Traveling in an RV, we had an easy out. As soon as I saw the traffic jam, I just found a viewpoint and cooked dinner. Then we enjoyed coffee and tea, a walk along the river, and wildlife watching until traffic cleared. For that matter, we aren’t a morning family, so heading in at 11 and staying until 9 poses no problem. But for those without that option, putzing along at 5 mph for 14 miles – doesn’t sound like fun. Next time, I’ll likely pick a different place to stay. Maybe somewhere outside the east or northeast entrances, which see less traffic.
And yes, some of the parks featured in the WSJ article linked to in Matthew’s post do have some real problems. If you plan to visit Arches, for example, yes, it reaches parking capacity by 9 am. However, that’s also not new. I’ve read about such issues there for at least 5 years now. Likewise, at Yellowstone, full parking lots were a thing in summer even 30 years ago.

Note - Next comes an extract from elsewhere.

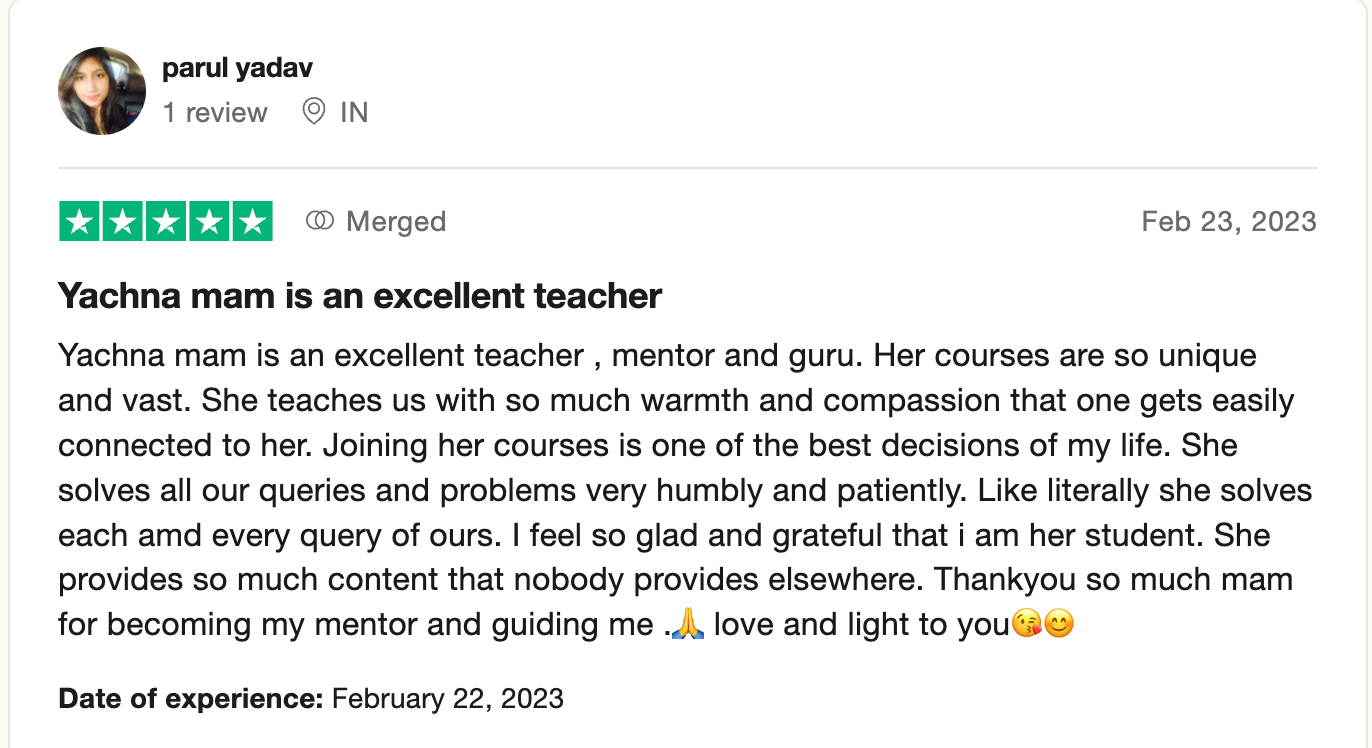Click the "Merged" label
The image size is (1372, 748).
[x=396, y=221]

In the end, the blanket statement “national parks are overrun” is unnecessarily sensationalist. Less visited National Parks (and there are many) don’t seem to have issues. At more popular parks, you can mitigate issues somewhat by going late and staying late; the sun doesn’t set in Yellowstone and Grand Teton until almost 9, after all. A park ranger also mentioned that Mondays and Tuesdays tend to feature the worst crowding at Yellowstone. Simply changing your arrival and departure dates a day or two might help.
But yes, if you intend to visit typically popular parks, plan ahead or pack some extra patience.